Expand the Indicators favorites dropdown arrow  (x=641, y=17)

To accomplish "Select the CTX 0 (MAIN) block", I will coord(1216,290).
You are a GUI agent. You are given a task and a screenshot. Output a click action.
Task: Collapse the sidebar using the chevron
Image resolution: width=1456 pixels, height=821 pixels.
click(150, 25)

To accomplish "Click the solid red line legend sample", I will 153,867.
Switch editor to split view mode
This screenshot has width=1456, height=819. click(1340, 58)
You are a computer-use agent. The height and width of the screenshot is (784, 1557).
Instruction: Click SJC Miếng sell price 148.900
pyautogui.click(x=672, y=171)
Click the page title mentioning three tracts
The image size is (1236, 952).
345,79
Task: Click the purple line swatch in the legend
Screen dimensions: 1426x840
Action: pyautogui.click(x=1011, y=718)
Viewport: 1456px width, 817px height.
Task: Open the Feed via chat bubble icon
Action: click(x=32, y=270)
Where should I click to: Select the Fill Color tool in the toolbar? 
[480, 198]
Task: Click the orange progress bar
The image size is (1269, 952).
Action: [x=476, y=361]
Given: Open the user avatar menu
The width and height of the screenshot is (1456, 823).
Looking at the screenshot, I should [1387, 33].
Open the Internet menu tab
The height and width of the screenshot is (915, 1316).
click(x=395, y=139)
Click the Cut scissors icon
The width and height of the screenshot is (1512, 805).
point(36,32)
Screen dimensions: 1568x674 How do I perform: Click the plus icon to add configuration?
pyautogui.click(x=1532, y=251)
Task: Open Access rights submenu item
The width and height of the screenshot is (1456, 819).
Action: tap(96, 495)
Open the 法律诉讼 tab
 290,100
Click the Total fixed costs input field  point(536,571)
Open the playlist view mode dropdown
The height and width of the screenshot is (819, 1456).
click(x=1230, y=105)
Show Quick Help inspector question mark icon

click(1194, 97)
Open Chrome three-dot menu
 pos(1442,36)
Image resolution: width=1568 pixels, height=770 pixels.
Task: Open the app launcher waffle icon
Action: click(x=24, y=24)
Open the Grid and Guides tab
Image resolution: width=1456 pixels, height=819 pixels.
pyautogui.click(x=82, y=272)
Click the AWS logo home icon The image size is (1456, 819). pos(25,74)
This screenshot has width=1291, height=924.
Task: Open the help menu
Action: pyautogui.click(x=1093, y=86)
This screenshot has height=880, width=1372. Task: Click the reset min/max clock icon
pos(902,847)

........

Activity >>
Please output all the lines above exactly as given.

Answer space >>
Expand the Indicators favorites dropdown arrow  (x=641, y=17)

To accomplish "Select the CTX 0 (MAIN) block", I will coord(1216,290).
You are a GUI agent. You are given a task and a screenshot. Output a click action.
Task: Collapse the sidebar using the chevron
Image resolution: width=1456 pixels, height=821 pixels.
click(150, 25)

To accomplish "Click the solid red line legend sample", I will 153,867.
Switch editor to split view mode
This screenshot has width=1456, height=819. click(1340, 58)
You are a computer-use agent. The height and width of the screenshot is (784, 1557).
Instruction: Click SJC Miếng sell price 148.900
pyautogui.click(x=672, y=171)
Click the page title mentioning three tracts
The image size is (1236, 952).
345,79
Task: Click the purple line swatch in the legend
Screen dimensions: 1426x840
Action: pyautogui.click(x=1011, y=718)
Viewport: 1456px width, 817px height.
Task: Open the Feed via chat bubble icon
Action: click(x=32, y=270)
Where should I click to: Select the Fill Color tool in the toolbar? 
[480, 198]
Task: Click the orange progress bar
The image size is (1269, 952).
Action: [x=476, y=361]
Given: Open the user avatar menu
The width and height of the screenshot is (1456, 823).
Looking at the screenshot, I should [1387, 33].
Open the Internet menu tab
The height and width of the screenshot is (915, 1316).
click(x=395, y=139)
Click the Cut scissors icon
The width and height of the screenshot is (1512, 805).
point(36,32)
Screen dimensions: 1568x674 How do I perform: Click the plus icon to add configuration?
pyautogui.click(x=1532, y=251)
Task: Open Access rights submenu item
The width and height of the screenshot is (1456, 819).
Action: tap(96, 495)
Open the 法律诉讼 tab
 290,100
Click the Total fixed costs input field  point(536,571)
Open the playlist view mode dropdown
The height and width of the screenshot is (819, 1456).
click(x=1230, y=105)
Show Quick Help inspector question mark icon

click(1194, 97)
Open Chrome three-dot menu
 pos(1442,36)
Image resolution: width=1568 pixels, height=770 pixels.
Task: Open the app launcher waffle icon
Action: click(x=24, y=24)
Open the Grid and Guides tab
Image resolution: width=1456 pixels, height=819 pixels.
pyautogui.click(x=82, y=272)
Click the AWS logo home icon The image size is (1456, 819). pos(25,74)
This screenshot has width=1291, height=924.
Task: Open the help menu
Action: pyautogui.click(x=1093, y=86)
This screenshot has height=880, width=1372. Task: Click the reset min/max clock icon
pos(902,847)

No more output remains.